>>>>
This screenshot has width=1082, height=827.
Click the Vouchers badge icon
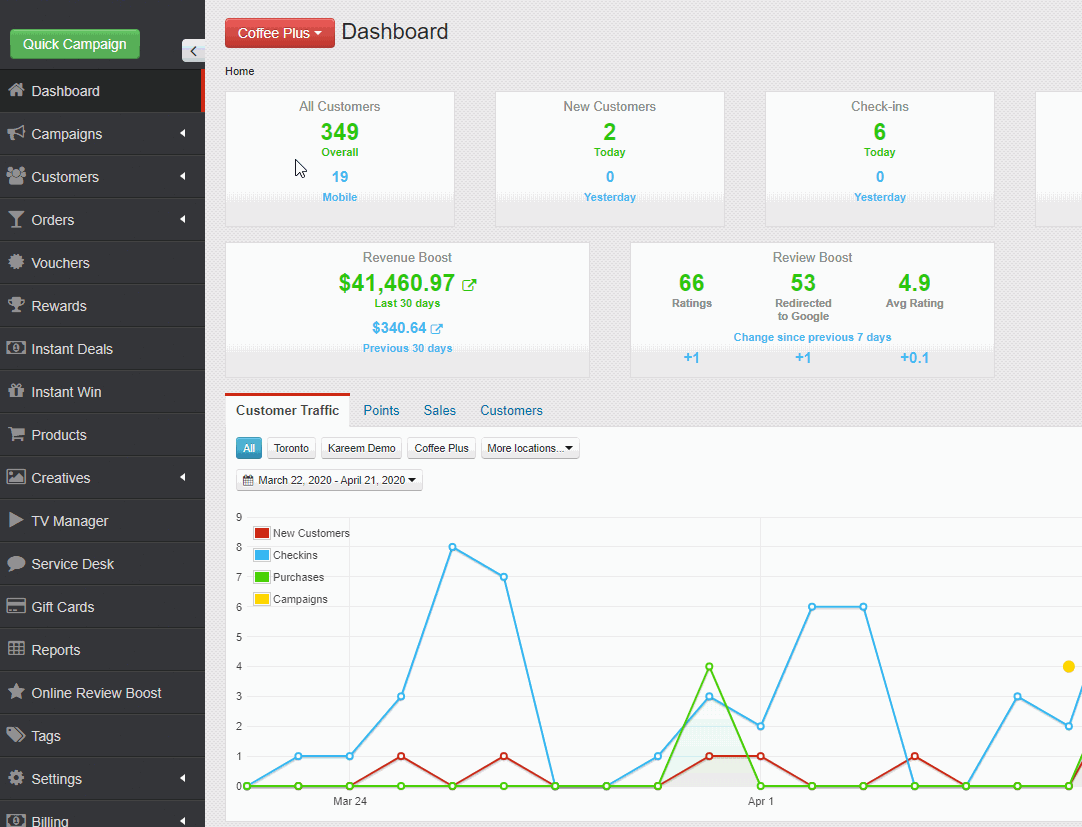point(16,262)
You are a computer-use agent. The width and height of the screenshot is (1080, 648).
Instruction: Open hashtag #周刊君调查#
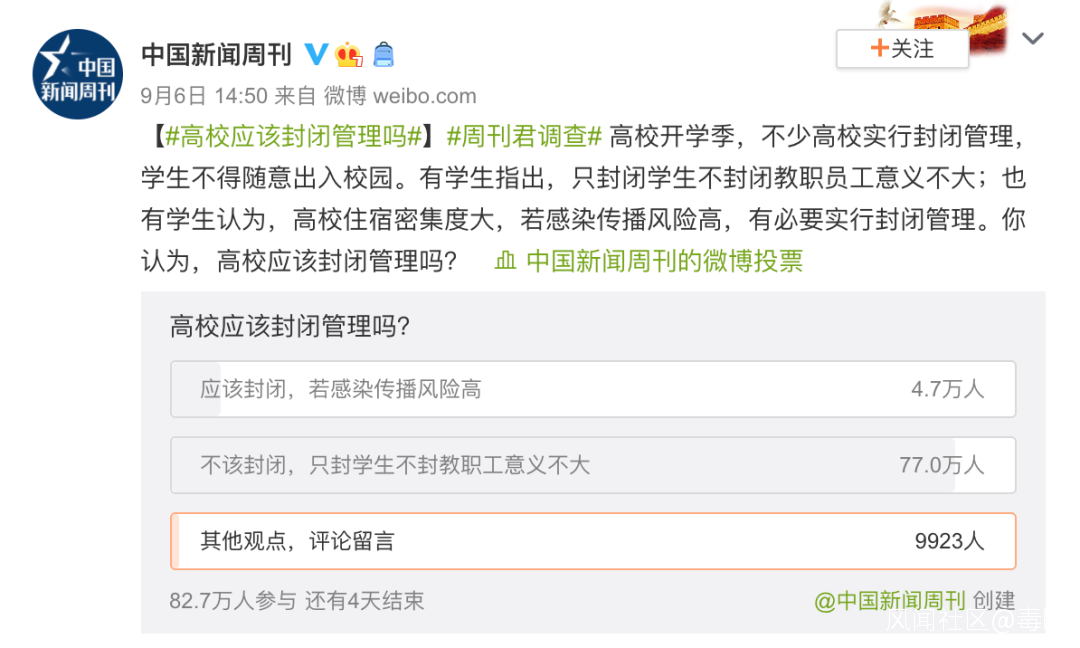523,136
<<<<
What the task asks –
Spot the lines above that mention "screenshot" and copy them.

Answer to this problem –
This screenshot has width=1082, height=827.
You are a computer-use agent. The width and height of the screenshot is (1080, 648).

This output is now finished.